> _Your instructions_
Wherever a line in the data below holds "will", copy that line.

Collected data
########

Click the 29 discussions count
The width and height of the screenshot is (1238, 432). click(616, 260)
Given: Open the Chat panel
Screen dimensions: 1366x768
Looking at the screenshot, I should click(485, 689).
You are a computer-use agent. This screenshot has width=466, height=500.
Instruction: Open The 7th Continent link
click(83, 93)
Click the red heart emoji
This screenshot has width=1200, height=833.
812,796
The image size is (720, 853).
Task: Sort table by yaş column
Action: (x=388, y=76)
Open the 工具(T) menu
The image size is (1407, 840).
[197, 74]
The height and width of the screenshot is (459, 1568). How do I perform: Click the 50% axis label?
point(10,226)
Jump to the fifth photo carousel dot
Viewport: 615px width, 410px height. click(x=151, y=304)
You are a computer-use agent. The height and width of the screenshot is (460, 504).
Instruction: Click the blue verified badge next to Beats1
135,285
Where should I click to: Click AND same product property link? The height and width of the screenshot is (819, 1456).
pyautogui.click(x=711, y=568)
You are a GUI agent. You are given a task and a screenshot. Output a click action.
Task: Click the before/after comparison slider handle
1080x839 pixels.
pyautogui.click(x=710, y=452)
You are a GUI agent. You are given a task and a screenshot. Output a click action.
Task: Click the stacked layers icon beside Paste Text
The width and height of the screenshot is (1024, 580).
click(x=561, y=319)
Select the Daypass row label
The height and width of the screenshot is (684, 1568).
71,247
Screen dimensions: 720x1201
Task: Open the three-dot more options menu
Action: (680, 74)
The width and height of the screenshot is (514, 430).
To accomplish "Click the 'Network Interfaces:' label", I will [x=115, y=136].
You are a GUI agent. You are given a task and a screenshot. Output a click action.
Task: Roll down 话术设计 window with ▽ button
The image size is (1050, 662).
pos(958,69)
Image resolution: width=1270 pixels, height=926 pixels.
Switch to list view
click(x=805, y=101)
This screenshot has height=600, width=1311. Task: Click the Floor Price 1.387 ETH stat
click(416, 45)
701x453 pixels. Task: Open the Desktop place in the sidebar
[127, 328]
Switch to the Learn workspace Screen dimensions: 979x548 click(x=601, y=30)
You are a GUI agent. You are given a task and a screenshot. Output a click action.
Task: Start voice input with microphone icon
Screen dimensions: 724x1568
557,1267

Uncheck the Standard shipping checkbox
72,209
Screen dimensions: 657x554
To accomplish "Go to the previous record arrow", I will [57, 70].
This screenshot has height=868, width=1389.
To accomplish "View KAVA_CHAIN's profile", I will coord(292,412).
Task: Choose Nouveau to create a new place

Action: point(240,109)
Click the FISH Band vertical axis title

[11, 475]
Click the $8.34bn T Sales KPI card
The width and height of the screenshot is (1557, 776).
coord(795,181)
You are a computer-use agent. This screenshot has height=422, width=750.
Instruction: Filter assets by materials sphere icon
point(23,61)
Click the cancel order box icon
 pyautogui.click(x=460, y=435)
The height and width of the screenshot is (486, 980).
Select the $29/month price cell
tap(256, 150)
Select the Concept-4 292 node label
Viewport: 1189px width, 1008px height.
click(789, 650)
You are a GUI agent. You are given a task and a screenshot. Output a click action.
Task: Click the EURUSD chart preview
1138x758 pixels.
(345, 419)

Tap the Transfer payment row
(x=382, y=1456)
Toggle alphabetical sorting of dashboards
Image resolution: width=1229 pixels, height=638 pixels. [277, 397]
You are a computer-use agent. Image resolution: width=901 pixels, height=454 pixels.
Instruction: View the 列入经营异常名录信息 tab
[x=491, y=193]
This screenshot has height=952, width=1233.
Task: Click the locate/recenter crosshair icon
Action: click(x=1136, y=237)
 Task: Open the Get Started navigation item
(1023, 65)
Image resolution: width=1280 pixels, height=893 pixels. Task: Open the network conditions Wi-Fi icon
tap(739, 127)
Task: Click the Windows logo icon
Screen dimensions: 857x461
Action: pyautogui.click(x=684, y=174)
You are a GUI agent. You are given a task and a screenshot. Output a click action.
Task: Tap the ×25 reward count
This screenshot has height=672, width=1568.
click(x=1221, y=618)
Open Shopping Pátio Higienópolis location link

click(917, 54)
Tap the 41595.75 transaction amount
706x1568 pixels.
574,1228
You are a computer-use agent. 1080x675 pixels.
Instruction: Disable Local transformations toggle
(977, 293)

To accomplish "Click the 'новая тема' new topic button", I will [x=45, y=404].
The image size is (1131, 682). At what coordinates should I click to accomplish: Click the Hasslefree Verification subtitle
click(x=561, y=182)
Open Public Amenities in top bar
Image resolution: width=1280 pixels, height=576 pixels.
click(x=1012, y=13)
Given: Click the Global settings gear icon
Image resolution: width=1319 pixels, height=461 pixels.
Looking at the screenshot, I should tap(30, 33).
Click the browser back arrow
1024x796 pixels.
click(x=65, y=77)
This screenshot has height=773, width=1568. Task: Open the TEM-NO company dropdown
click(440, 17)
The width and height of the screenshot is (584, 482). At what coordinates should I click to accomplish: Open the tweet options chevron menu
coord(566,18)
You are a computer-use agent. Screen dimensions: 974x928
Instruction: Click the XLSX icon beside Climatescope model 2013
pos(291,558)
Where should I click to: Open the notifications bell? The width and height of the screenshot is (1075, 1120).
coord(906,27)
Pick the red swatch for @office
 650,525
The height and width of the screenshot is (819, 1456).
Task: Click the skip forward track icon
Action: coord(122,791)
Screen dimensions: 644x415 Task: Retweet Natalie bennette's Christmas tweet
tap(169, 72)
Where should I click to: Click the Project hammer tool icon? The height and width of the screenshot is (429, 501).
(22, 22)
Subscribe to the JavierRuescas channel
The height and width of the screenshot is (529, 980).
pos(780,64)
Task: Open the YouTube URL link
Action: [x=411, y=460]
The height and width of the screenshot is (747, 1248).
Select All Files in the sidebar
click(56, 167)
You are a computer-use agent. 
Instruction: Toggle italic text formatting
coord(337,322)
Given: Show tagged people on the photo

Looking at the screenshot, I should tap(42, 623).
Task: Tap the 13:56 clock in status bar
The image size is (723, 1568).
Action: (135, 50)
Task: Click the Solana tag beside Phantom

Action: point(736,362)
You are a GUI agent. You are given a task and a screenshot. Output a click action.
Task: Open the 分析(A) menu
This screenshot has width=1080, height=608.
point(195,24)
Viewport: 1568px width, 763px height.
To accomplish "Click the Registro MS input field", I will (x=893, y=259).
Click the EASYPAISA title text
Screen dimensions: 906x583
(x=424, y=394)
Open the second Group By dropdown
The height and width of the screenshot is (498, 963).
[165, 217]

########

> _Finished exercise_
To accomplish "Click the 'Network Interfaces:' label", I will [x=115, y=136].
To accomplish "Go to the previous record arrow", I will [57, 70].
To accomplish "View KAVA_CHAIN's profile", I will coord(292,412).
To accomplish "Click the 'новая тема' new topic button", I will [x=45, y=404].
To accomplish "Click the Registro MS input field", I will (x=893, y=259).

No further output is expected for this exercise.